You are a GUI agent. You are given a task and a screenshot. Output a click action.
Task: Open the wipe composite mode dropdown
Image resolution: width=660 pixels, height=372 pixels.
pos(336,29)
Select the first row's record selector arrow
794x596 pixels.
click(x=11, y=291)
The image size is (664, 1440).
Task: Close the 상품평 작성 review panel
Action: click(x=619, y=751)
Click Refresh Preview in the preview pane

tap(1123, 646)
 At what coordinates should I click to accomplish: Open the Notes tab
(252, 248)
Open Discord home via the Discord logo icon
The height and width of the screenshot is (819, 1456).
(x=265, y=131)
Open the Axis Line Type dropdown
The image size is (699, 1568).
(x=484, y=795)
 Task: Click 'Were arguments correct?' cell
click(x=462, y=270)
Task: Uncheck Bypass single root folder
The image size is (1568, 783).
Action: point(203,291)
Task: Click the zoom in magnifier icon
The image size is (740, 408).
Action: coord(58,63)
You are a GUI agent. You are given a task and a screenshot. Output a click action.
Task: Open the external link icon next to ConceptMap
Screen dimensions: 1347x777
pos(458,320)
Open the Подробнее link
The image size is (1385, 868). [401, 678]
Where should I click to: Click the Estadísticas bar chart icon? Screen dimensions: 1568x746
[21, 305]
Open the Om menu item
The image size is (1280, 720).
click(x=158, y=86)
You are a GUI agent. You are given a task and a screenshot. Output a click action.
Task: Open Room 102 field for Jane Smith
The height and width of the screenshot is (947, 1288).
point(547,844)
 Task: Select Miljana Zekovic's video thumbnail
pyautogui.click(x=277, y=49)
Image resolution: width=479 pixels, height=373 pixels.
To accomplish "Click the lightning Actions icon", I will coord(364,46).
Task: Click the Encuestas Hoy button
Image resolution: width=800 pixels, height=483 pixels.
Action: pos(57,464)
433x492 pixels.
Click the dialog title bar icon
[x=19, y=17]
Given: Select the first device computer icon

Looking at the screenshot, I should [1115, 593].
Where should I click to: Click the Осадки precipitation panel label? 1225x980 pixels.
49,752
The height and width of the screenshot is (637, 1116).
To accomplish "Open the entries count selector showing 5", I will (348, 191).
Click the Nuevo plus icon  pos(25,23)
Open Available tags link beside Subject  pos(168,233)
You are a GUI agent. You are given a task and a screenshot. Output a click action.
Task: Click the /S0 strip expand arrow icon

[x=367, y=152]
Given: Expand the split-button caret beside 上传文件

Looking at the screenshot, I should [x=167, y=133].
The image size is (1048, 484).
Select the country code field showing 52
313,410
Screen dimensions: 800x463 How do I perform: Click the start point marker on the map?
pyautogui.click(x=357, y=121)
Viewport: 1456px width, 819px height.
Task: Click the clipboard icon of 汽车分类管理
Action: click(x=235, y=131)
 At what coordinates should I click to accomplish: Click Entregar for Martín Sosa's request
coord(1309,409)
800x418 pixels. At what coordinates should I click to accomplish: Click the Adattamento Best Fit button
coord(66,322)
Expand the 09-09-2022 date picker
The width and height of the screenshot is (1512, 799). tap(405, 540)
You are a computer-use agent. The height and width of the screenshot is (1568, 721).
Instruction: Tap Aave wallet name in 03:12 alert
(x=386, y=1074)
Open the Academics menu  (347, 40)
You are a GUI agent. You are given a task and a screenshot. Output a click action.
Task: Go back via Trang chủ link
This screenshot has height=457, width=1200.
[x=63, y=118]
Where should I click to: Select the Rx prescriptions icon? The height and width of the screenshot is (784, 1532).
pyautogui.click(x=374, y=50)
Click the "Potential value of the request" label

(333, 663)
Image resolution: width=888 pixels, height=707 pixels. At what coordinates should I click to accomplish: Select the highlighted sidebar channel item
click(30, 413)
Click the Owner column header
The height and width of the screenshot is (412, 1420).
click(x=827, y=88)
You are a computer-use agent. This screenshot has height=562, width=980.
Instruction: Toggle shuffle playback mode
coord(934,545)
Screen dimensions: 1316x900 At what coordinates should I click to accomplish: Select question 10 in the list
- - -
__Aim of the exercise__: Rewrite every line of the items above, starting with the line that contains "Open the Academics" and going on through the last line of the items. Add 150 to each coordinate value in the answers and leave everything else unchanged.

__Task solution__:
Open the Academics menu  (497, 190)
You are a GUI agent. You are given a task and a screenshot. Output a click action.
Task: Go back via Trang chủ link
This screenshot has height=457, width=1200.
[x=213, y=268]
Where should I click to: Select the Rx prescriptions icon? The height and width of the screenshot is (784, 1532).
pyautogui.click(x=524, y=200)
Click the "Potential value of the request" label

(483, 813)
Image resolution: width=888 pixels, height=707 pixels. At what coordinates should I click to accomplish: Select the highlighted sidebar channel item
click(180, 563)
Click the Owner column header
The height and width of the screenshot is (412, 1420).
click(x=977, y=238)
You are a computer-use agent. This screenshot has height=562, width=980.
Instruction: Toggle shuffle playback mode
coord(1084,695)
Screen dimensions: 1316x900 At what coordinates should I click to accomplish: Select question 10 in the list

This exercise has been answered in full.